Mary smiled and leaned close to him. He hugged her instead of pressing his lips against hers. She seemed confused, but hugged him back nonetheless.

“I’ll call you,” Lance said, as he let her go and rounded the back of the Land Rover. Without looking back, he pulled away from the historical building, leaving Mary watching after him.





Chapter 10



“It’s easier to resist at the beginning than at the end.”



—Leonardo da Vinci



The fire crackled and spit in the center of the gazebo as Lance sat in the lawn chair and watched the light leech its final color from the lake. The shotgun rested a few feet away, leaning against the closest wall. An empty bottle of wine sat near the chair’s feet and a wineglass, almost as empty, hung suspended from Lance’s relaxed grip as he peered back down at one of the last ledgers from the box.

After a time, he snapped it shut with an audible crack and tossed it with the others that had been piled haphazardly back in the box. Lance sighed and blinked at the deepening dark of the lake. His sight had taken on the fuzziness that wine always brought, and he could feel the beginnings of a headache that would properly introduce itself in the morning in the back of his neck. At the moment he didn’t care. He had spent another two hours poring over the ledgers, with nothing to show for it. The insane urge to feed all of the books to the glowing fire in the ring a few feet before him became almost irresistible.

Instead, he drained the last of his wine and rose to unroll the sleeping bag he had brought down from the house earlier. He had made the decision to sleep in the gazebo after confirming with John that it had been built long after Erwin had been laid to rest. For some unknown reason, he felt he would be safe sleeping here, just out of reach of the things that no doubt waited for him in the house.

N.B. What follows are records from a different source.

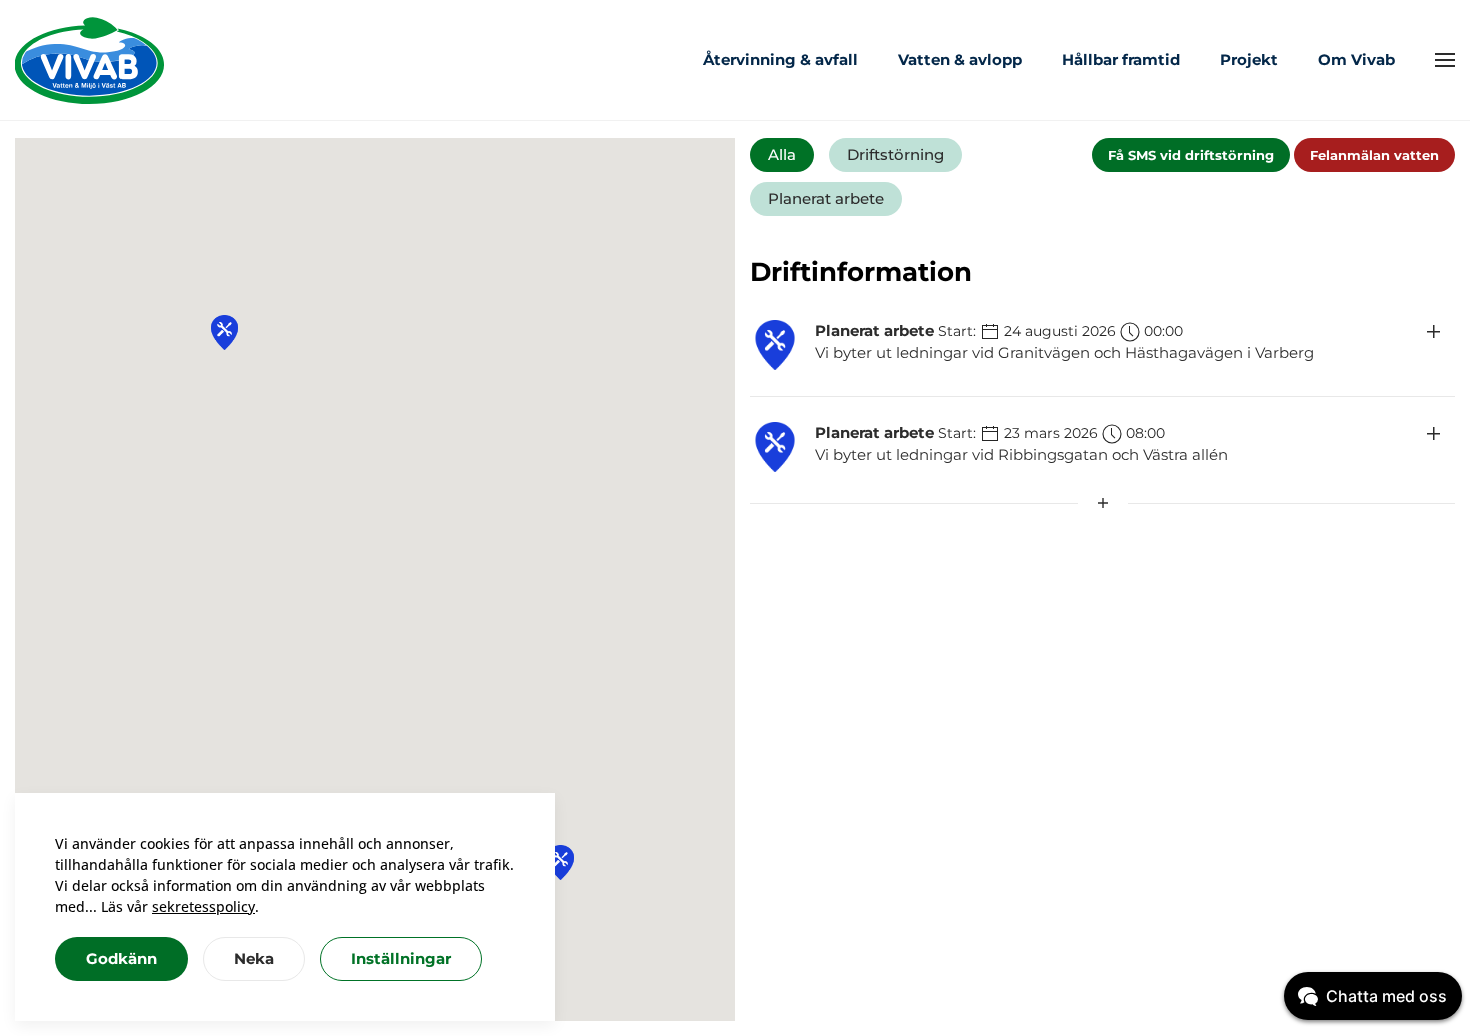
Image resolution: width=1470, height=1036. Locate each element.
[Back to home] (90, 60)
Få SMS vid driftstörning (1191, 155)
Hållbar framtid (1121, 59)
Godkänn (121, 958)
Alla (782, 154)
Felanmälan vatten (1374, 155)
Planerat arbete (826, 198)
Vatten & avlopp (960, 59)
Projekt (1249, 59)
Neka (254, 958)
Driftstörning (895, 154)
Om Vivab (1356, 59)
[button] (1445, 60)
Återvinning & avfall (780, 59)
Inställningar (401, 958)
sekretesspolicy (203, 906)
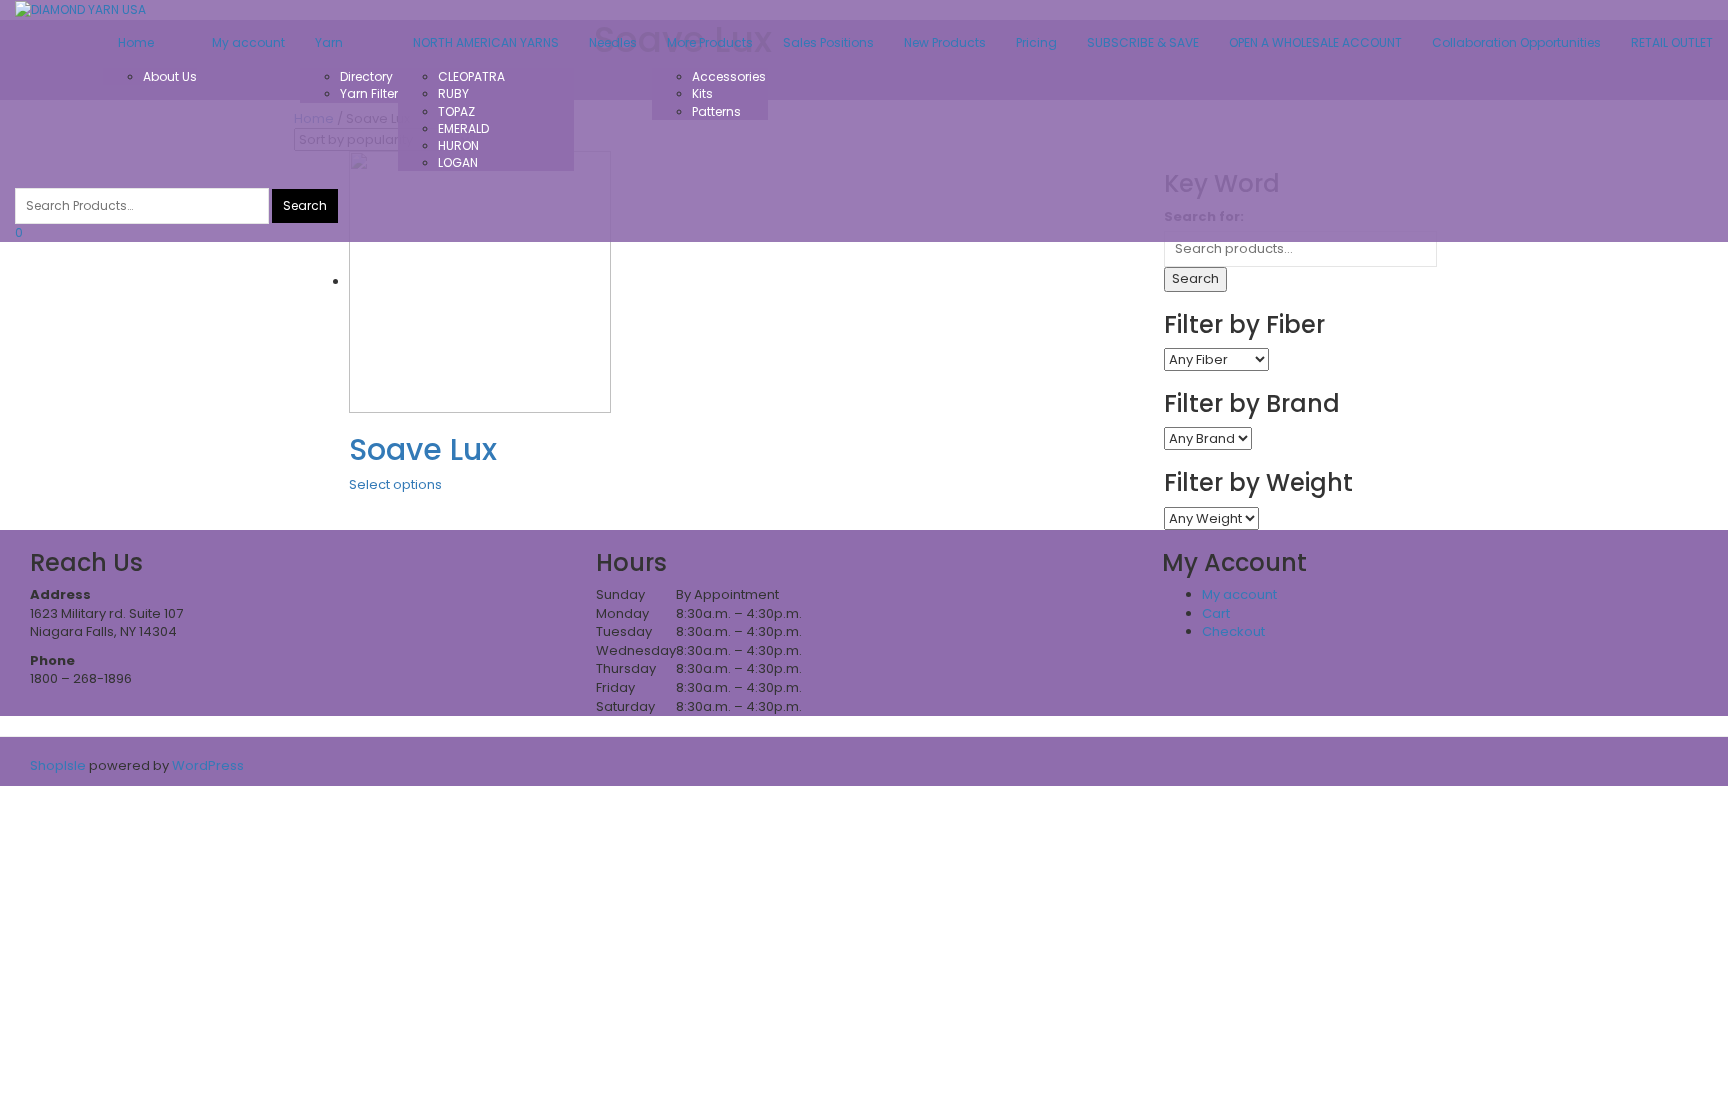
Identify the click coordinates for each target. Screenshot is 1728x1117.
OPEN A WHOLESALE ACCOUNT (1315, 42)
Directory (366, 76)
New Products (945, 42)
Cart (1216, 613)
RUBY (453, 93)
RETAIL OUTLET (1672, 42)
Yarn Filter (369, 93)
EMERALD (463, 128)
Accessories (729, 76)
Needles (613, 42)
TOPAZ (456, 111)
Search (1195, 278)
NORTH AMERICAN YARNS (486, 42)
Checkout (1233, 631)
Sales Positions (828, 42)
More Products (710, 42)
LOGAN (458, 162)
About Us (170, 76)
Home (136, 42)
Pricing (1036, 42)
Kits (702, 93)
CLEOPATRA (471, 76)
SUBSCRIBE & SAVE (1143, 42)
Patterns (716, 111)
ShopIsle (59, 765)
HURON (458, 145)
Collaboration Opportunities (1516, 42)
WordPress (206, 765)
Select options (395, 484)
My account (248, 42)
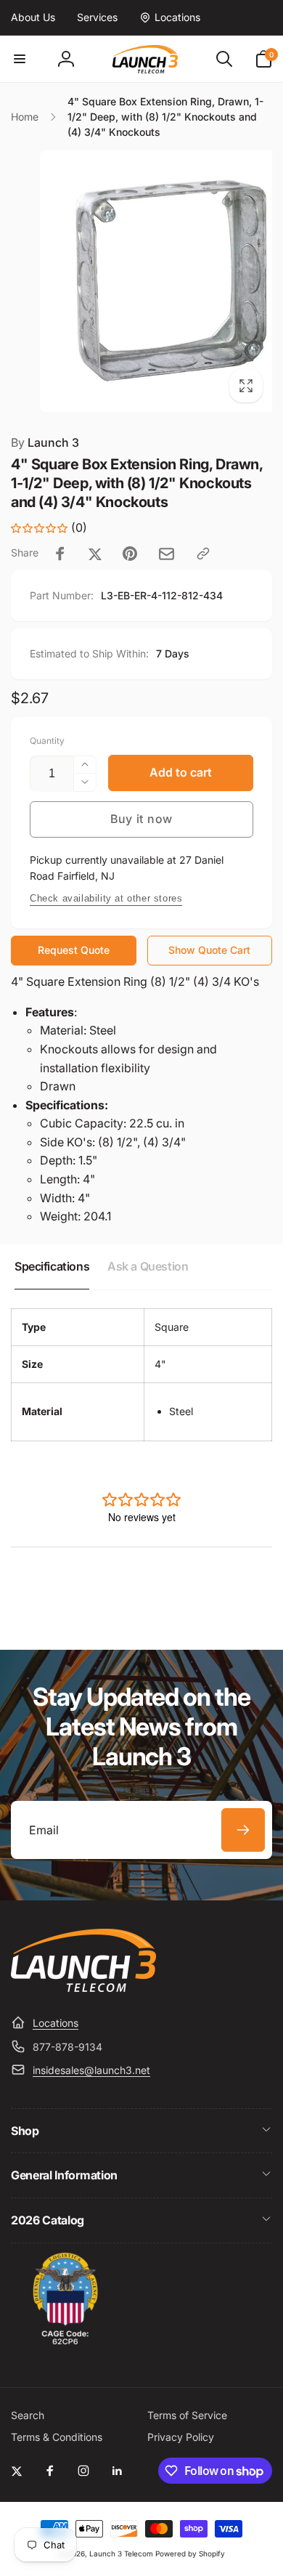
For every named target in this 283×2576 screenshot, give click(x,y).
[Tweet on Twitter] (95, 553)
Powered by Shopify (190, 2553)
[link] (33, 17)
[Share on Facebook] (60, 553)
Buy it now (141, 818)
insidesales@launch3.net (91, 2070)
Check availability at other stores (106, 898)
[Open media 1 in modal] (141, 281)
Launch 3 (45, 442)
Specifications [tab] (52, 1266)
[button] (20, 59)
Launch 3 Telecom (121, 2553)
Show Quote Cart (209, 950)
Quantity (47, 740)
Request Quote (74, 950)
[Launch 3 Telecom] (83, 1987)
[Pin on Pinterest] (130, 553)
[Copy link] (203, 553)
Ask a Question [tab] (147, 1266)
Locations (55, 2023)
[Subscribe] (243, 1830)
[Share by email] (166, 554)
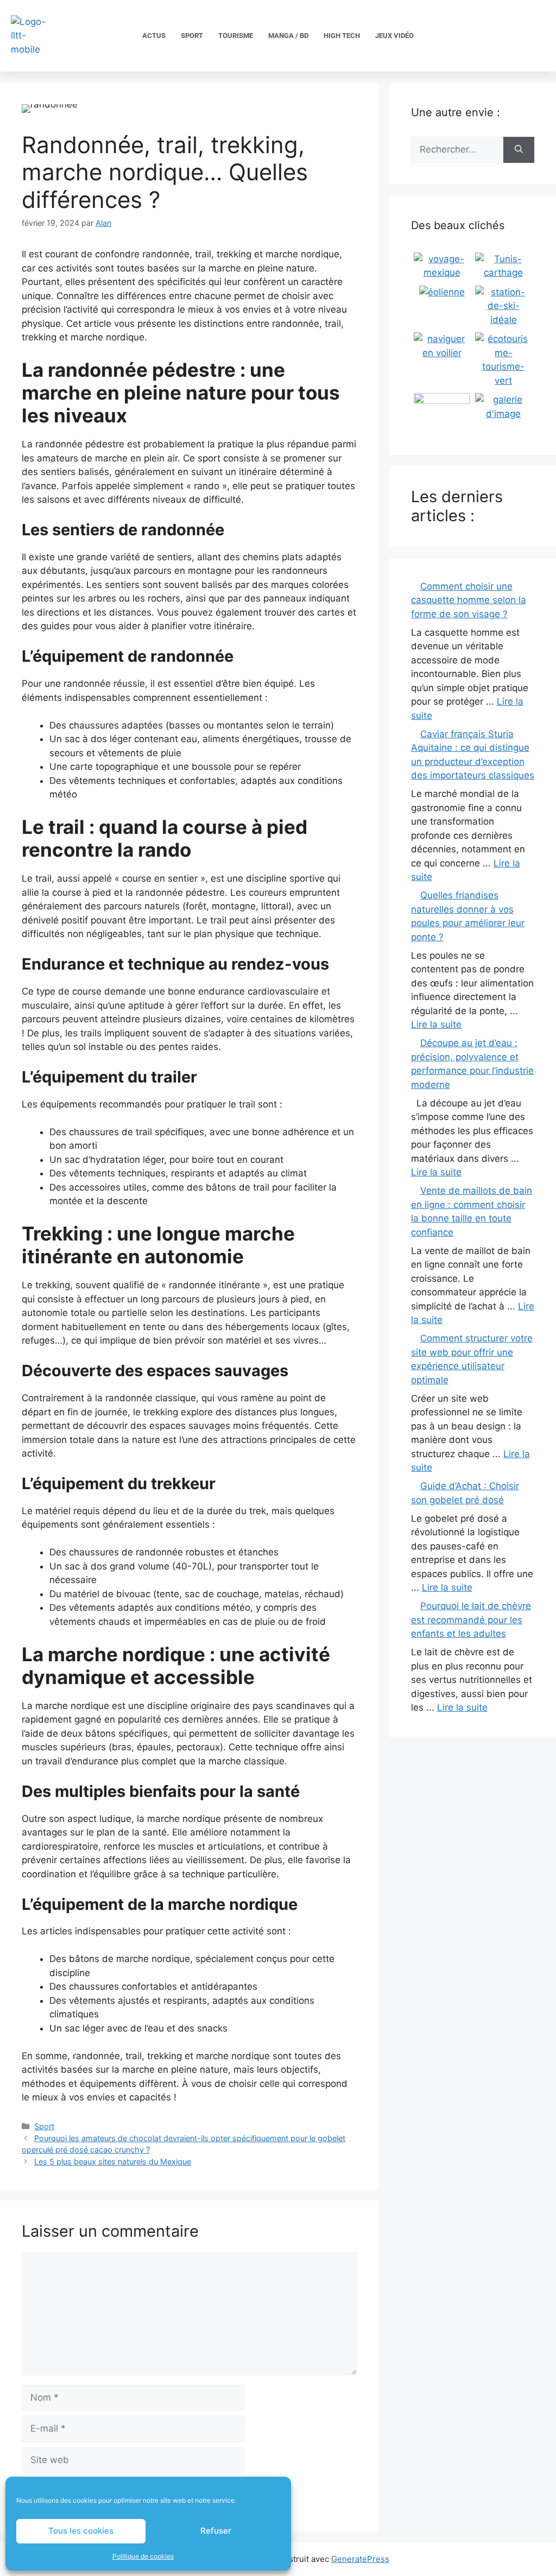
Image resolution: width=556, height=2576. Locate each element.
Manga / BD (288, 35)
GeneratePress (360, 2559)
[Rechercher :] (457, 150)
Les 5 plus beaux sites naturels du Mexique (112, 2161)
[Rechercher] (518, 150)
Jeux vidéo (394, 35)
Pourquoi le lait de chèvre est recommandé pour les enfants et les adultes (471, 1619)
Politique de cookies (143, 2556)
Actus (154, 35)
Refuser (215, 2531)
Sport (192, 35)
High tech (342, 35)
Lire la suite (436, 1024)
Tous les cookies (80, 2531)
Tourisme (235, 35)
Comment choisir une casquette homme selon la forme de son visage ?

The gazebo felt comfortably warm as he threw on another two pieces of wood to bank the fire for the night. When he eased his body into the heavy material of the sleeping bag, he felt the weariness that had hovered over him the entire day finally settle down and cover him completely in soft waves of exhaustion. Before he could forget, he pulled the shotgun from its resting place and laid it like a lover beside him on the floor. His head buzzed from the wine, and as he closed his eyes to the dancing light of the fire on the roof and walls, he wondered if any more dreams would disturb his sleep. It was a fleeting thought that was chased away almost at once by fatigue, but nonetheless, the last thing he heard as he slipped out of consciousness was his father’s voice: There’s nothing out there for you, boy.



He awoke sometime later. His eyes opened and he almost said yes? As if a question had just been asked of him in the darkness. The fire had burned low, and only coals now radiated a pale red glow that illuminated the gazebo in pulsing shadow. When he turned his head toward the door, which he had locked tight upon entering, he felt the throb of the wine at the base of his skull.

Lance pushed himself out of the sleeping bag and into a sitting position. He squinted at the darkness beyond the reflection of the dying fire in the glass and noticed a partial moon hanging over the lake. The stain would be there on the floor, shining in the moonlight. Would the door be open now, at this instant? Would something be standing there, looking out the window at him, if he turned his head just a little and looked over his shoulder?